Pointing rows for text and elements:
+===+
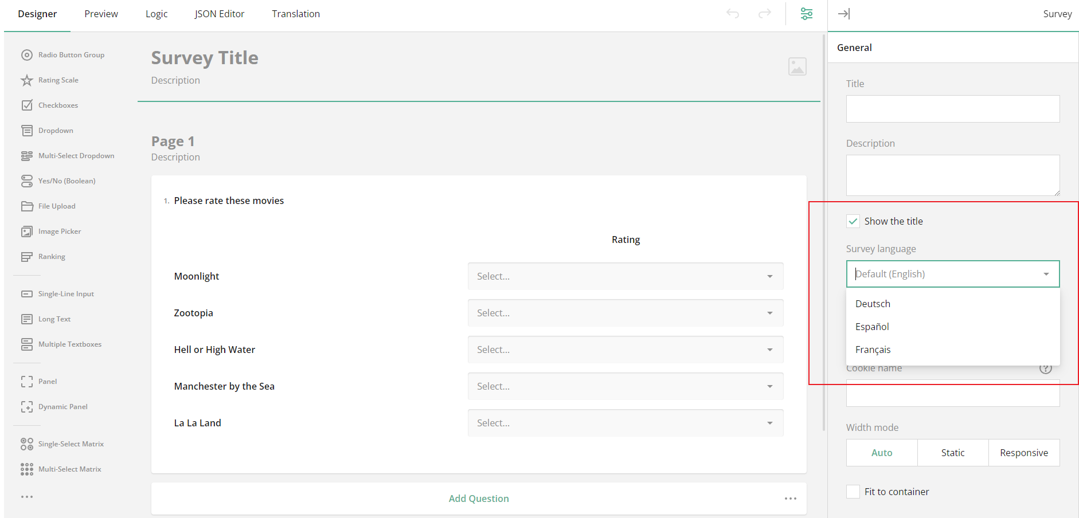The height and width of the screenshot is (518, 1079).
Task: Open the Cookie name help tooltip icon
Action: 1046,368
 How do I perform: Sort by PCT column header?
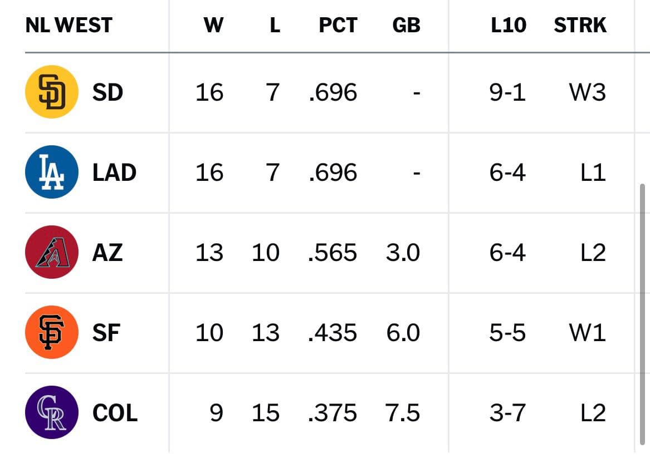[x=338, y=25]
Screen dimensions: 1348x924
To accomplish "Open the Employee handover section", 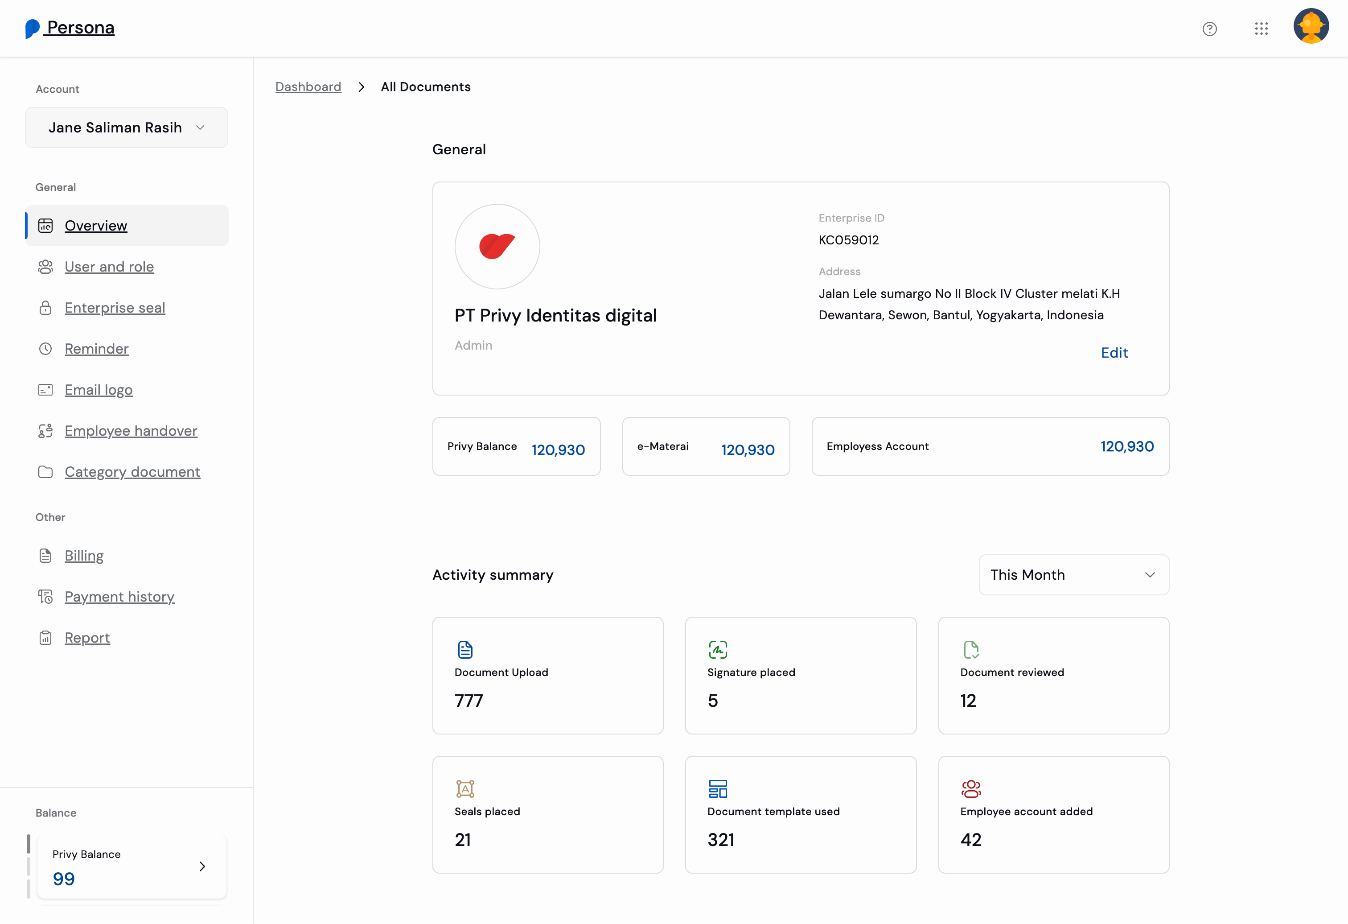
+===+
Directions:
Update every row above so that "Screen dimensions" becomes "Display size" and nothing else changes. Omit the pictures from your output.

Output for this task:
The height and width of the screenshot is (518, 1079).
Task: Open the Cookie name help tooltip icon
Action: 1046,368
 How do I perform: Sort by PCT column header?
[x=338, y=25]
Display size: 1348x924
To accomplish "Open the Employee handover section", 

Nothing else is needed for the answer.